For thousands of years, the lives of the Yup’ik people of Alaska centered around the "qasgiq," a communal house where men lived and worked, where community celebrations were held, and most importantly, where leaders and elders passed on knowledge, skills and life lessons to Yup’ik youth.
“Our ancestors and grandfathers were like psychologists,” said Billy Charles, a fisherman and former mayor of the southwestern town of Emmonak, one of the last settlements along the Yukon River before it empties into the Bering Sea. “They had a system of early childhood development in place, and with every teaching, they’d say, ‘It may not apply to you now, but later on in life, when you meet the challenge, you’ll know what to do.’”
Today, Charles is a researcher at the University of Alaska Fairbanks’ Center for Alaska Native Health Research (CANHR), working to prevent health disparities, particularly substance abuse and suicide, in indigenous communities.
Statistics demonstrate that Alaska Native (AN) youth are at greater risk for drug and alcohol abuse than any other population group in the state. In 2015, more children died from suicide than any other cause.
The reasons are rooted in the historic trauma of colonization — first by Russia in the 18th century, then by the U.S. government after it purchased Alaska from Russia in 1867. As with Native-American children in the lower 48 states, the government removed AN children from their families and placed them in missionary and boarding schools. There, children were forced to give up their language, culture and religious practices.
Today, ANs face an array of stressors: poverty, substandard housing, underemployment, alcohol and substance abuse, violence and mental illness. Geography is also a factor, said Evon Peter, a Neetsaii Gwich’in and Koyukon Native from Arctic Village in northeastern Alaska who is currently vice chancellor for rural, community and Native education at UAF.
“Most of our villages are not accessible by road, so they are extremely remote,” Peter said. “For me to travel from Fairbanks to some of our villages, it’s two days of travel and at least three different plane rides, sometimes costing as much as $2,000. So, there are substantial challenges and costs just to get work or have access to medical or behavioral health care.”
Climate change poses additional stressors on communities, said Stacy Rasmus, CANHR’s interim director.

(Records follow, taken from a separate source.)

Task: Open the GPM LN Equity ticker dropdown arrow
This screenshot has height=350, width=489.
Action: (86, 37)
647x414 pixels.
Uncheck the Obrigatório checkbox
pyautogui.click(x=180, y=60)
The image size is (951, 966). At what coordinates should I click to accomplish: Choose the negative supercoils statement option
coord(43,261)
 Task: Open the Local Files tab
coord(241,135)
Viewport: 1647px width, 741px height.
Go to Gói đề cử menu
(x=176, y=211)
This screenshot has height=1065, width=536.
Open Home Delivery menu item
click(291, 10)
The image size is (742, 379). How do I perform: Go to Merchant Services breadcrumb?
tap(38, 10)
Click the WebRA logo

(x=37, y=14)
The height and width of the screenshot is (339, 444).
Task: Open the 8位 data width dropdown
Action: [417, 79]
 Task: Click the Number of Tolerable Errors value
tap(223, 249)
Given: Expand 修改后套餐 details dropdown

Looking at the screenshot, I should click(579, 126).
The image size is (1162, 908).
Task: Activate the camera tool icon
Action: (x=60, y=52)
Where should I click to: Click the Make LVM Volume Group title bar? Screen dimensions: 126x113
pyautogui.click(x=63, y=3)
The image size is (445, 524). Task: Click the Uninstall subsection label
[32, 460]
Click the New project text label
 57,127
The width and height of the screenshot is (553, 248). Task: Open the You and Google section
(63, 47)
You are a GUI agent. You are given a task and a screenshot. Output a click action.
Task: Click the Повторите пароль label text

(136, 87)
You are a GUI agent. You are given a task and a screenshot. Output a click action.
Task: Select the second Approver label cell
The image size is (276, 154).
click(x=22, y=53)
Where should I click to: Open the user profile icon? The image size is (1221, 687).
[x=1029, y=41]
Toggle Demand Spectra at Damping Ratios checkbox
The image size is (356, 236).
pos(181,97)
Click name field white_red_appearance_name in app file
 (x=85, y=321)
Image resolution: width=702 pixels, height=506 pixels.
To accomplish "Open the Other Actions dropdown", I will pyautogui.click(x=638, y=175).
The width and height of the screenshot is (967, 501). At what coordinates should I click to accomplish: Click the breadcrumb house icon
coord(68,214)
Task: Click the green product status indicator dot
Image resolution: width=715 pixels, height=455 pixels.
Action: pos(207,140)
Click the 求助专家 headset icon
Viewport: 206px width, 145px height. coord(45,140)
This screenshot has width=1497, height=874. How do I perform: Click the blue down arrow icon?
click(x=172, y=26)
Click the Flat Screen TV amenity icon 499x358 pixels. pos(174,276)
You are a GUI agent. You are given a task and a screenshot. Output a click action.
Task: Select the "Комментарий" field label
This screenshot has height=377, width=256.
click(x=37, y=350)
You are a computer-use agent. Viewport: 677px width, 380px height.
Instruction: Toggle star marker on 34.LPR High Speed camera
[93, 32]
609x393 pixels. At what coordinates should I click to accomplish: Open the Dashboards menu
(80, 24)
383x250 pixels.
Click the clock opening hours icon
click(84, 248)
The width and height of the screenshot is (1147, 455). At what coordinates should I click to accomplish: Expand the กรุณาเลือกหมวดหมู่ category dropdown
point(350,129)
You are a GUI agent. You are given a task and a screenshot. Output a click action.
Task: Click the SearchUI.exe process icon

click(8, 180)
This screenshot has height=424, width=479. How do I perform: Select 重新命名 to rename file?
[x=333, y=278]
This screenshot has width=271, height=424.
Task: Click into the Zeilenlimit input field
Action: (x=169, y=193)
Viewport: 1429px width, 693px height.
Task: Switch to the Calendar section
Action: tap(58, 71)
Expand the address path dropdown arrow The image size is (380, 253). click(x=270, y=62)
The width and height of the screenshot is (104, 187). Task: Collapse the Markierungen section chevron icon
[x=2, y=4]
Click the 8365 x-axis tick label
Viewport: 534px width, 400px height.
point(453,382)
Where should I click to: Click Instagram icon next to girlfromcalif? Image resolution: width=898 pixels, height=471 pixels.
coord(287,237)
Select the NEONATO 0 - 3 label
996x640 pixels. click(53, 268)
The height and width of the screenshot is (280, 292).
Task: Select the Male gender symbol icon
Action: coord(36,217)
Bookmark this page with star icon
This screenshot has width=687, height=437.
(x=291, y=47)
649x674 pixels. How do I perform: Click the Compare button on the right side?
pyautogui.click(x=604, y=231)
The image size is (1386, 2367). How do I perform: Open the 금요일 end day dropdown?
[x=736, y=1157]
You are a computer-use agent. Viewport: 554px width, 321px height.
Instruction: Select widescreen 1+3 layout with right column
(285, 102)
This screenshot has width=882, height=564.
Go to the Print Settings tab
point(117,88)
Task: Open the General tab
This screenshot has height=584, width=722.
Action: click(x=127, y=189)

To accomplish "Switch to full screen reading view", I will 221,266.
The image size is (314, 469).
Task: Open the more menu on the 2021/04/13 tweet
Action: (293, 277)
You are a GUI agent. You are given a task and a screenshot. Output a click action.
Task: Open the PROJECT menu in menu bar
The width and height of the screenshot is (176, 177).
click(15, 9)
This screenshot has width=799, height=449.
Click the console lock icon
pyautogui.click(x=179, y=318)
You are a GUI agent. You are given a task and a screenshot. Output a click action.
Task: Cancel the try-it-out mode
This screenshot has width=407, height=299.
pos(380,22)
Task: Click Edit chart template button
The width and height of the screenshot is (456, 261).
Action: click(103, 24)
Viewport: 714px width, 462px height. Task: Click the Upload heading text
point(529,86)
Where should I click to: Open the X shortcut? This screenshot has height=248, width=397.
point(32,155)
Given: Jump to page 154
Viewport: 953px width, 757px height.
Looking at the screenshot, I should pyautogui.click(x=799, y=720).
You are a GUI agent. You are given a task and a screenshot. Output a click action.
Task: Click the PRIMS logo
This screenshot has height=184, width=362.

“Alaska Native people are still very subsistence-based, very dependent on land-based food,” she said. “Whaling communities are finding it increasingly treacherous to navigate the ice, and entire villages are having to move because they are eroding into the ocean.”
But not all Native Alaskans are vulnerable to addiction or suicide, she stressed. Previous research has shown that Natives who are more connected to their traditional culture and language are less likely to take their own lives.
Rasmus and Charles have developed a cultural-based training and teaching manual called the Qungasvik, the Yup’ik word for “toolbox,” named after the carved wooden boxes Yup’ik men once used to store tools and tobacco and designed to help youth build resiliency.
The manual, available online, contains 36 activities based on traditional Yup’ik practices. One of them involves recreating the qasdig to provide youth an opportunity to connect with elders, learn about their heritage and history, develop life skills and participate in community life.
“Our elders instruct us that just as the musk ox surround their young to protect them from harm, we must gather together, form a circle and link hands around our youth,” said the narrator in a video produced as part of the Qungasvik. “The point is to communicate to children that they are appreciated, valuable members of the community and have much to live for.”
This week, tribal organizations and mental health practitioners from across Alaska are meeting with UAF researchers for the first in what is hoped to be an annual event: The Statewide Gathering to Celebrate and Support Community Strengths, hosted by UAF's Alaska Native Collaborative Hub for Research on Resilience (ANCHRR).
The event was expected to draw more than 100 people from across Alaska and provide a venue for sharing success stories and collaborating on how best to promote well-being in participants' respective communities.
The ANCHRR hub was established in 2017 with a $4.25 million grant from the National Institute of Mental Health to help find a fresh approach to suicide, focusing on community strength and resilience.